Pour la vie !!! Et ce sont des hommes ! des hommes qui ont imaginé cette turpitude ! Ah !... comment ? si votre femme devient méchante, si elle devient jaune, criarde, si elle prend du tabac, si elle mord... si elle se ratatine... Pour la vie !!!...
Avec calme.
Je garde le célibat !
KERKABON, à part, étonné.
Il rompt !
MADEMOISELLE SAINT-YVES, au Huron.
Ah ! monsieur ! ah ! mon cousin ! c’est à présent que je vous aime...
LE HURON.
Qu’est-ce que ça me fait ?
MADEMOISELLE SAINT-YVES.
Car enfin, selon mon cœur, je puis disposer de ma main.
Elle tend la main à Duménil, qui la saisit avec joie.
LE HURON.
Ça m’est bien égal !
KERKABON.
Enfin, voyons !... mon neveu, mon cher ami, vous ne comprenez rien... vous semblez n’être venu en Europe avec votre surnom que pour détruire la bonne opinion que nous avions... des castors.

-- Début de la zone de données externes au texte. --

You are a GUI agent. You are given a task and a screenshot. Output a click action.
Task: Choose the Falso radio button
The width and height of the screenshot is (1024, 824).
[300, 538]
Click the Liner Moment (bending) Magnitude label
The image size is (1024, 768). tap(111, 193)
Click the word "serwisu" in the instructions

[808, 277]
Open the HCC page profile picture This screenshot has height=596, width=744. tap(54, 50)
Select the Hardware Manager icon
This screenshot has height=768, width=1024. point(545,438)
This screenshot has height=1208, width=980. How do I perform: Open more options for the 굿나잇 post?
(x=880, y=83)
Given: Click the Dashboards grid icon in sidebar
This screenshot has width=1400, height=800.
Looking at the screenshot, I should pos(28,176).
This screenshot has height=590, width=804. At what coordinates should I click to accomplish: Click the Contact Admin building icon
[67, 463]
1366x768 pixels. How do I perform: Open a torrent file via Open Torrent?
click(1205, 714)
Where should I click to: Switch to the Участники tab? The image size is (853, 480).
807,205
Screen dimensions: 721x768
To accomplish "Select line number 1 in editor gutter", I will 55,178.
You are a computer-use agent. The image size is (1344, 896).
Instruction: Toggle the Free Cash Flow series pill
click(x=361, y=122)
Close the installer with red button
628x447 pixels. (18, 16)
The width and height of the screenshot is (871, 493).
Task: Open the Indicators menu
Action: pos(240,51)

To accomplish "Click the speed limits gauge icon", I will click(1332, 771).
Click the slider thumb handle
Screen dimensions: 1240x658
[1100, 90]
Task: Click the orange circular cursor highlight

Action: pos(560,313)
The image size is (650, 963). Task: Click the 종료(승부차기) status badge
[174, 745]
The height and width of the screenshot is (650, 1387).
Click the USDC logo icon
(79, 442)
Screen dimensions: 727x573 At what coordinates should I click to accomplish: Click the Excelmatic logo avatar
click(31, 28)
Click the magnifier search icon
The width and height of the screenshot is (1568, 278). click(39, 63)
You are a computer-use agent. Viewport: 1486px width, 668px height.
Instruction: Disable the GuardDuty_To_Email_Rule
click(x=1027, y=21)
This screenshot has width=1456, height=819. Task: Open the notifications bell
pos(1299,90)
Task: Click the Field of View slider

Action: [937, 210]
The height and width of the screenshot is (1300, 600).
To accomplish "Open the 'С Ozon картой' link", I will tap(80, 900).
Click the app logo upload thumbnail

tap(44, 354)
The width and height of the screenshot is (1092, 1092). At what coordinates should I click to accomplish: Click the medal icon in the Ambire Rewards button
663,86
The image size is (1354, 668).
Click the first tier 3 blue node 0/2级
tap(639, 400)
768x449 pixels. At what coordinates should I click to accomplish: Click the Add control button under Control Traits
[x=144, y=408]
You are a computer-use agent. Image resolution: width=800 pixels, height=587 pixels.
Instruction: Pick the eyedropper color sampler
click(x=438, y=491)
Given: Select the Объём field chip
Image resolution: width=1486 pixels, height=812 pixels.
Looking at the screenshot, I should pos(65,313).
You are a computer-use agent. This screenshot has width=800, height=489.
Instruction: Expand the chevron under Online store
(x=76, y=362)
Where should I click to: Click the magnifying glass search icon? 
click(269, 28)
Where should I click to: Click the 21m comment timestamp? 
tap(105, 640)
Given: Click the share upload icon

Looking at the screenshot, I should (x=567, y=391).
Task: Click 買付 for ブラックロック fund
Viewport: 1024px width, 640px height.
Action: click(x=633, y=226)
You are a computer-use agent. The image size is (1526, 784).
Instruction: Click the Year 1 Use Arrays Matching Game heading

LE HURON, à mademoiselle Saint-Yves.
Bât-on son oncle dans ce pays-ci ?
Mademoiselle Saint-Yves lui fait signe que non et le retient.
KERKABON.
Mais le sang parle... vous êtes le fils de mon frère ;
Appuyant.
Il y a encore moyen ! Vous avez besoin d’être civilisé,
Appuyant.
je vous civiliserai... il faut de la patience,
Appuyant.
j’en aurait...
Avec bonhomie.
Demain je t’embarque pour le Canada.
LE HURON, avec joie.
Volontiers, par exemple !
KERKABON, à part.
Et que le diable t’emporte !
LE HURON, criant.
Moi, je resterais dans ce pays de sauvages, où on ne peut ni parler haut, ni parler bas.
Avec pitié.
Ah !... où on est condamné au mariage à perpétuité !
Criant très fort.
à perpétuité ! où on a le droit de tuer un homme et non un lapin ! Grande nation ! immense nation que tu es, va ! je suis bien aise d’être venu te voir... tes bêtises ont fait mon bonheur... j’ai joui l’impossible !... Oh ! Queue-de-Bouc, tu souriras !
CHŒUR.
Air : Honneur à la musique ! (Bouffe.)
Allons, et bon voyage,
Quitte notre pays ;
Dans ta hutte sauvage
Va revoir tes amis.
Pendant le chœur le Huron échange des saluts et des poignées de main.
LE HURON, au public.
Air de Préville et Taconnet.
Je vais r’tourner dans mon pays natal :
Sur certain point si l’on m’y questionne,
Je répondrai qu’en France en général
On applaudit un’ pièc’ quand elle est neuve et bonne.
Mais un vaud’vill’ fait sur un vieux sujet,
Suffira-t-il, messieurs, qu’il ait fait rire ?
Si Queu’-de-Bouc là-d’ssus m’interrogeait,
Parlez, que pourrais-je lui dire ?
CHŒUR.
Allons et bon voyage, etc.
[1] COSTUME DU HURON. Redingote de couleur claire, très courte ; pantalon de couleur foncée, également très court ; gilet rayé, chemise bleue à raies cravate à la Colin, bas blancs, souliers à cordons, perruque de nègre, très frisée, longs pendants d’oreilles en corail.